» ENTRIES SUPPLIED:

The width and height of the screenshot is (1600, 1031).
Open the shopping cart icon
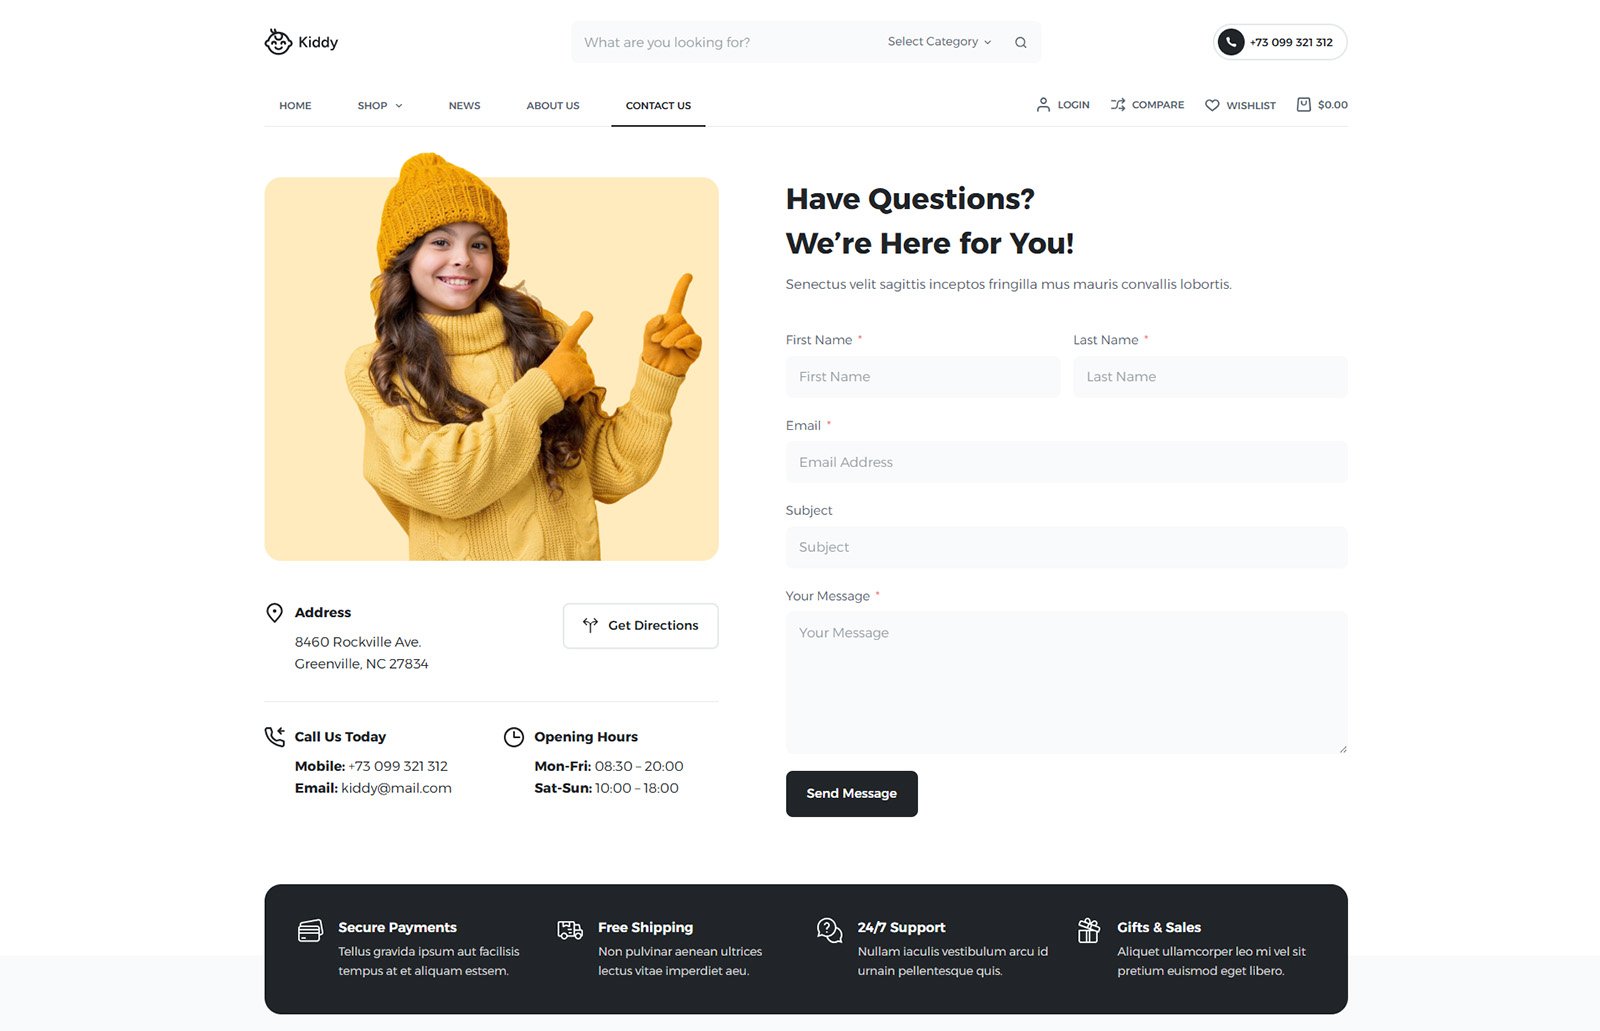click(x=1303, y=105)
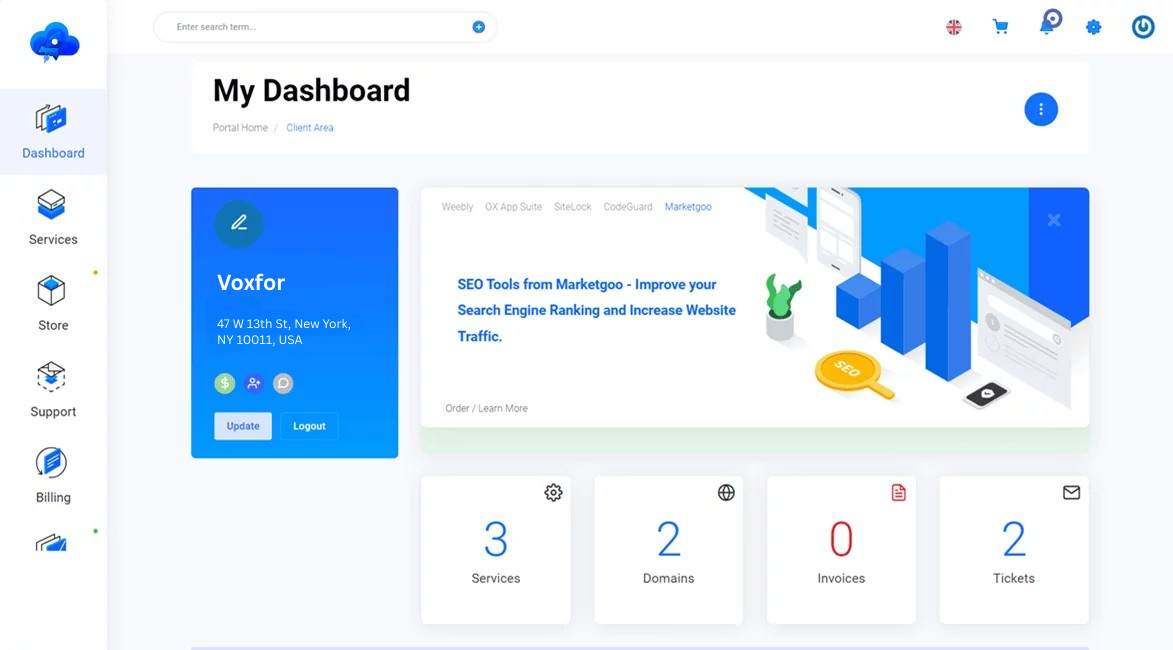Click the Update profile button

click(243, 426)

» GOAL OF THE EXERCISE: Only the wording of the records is wanted: copy it all exactly and omit the pictures.

» SOLUTION TO THE PROBLEM:
The width and height of the screenshot is (1600, 1031).
Open the shopping cart icon
click(x=1303, y=105)
Click the Update profile button

click(243, 426)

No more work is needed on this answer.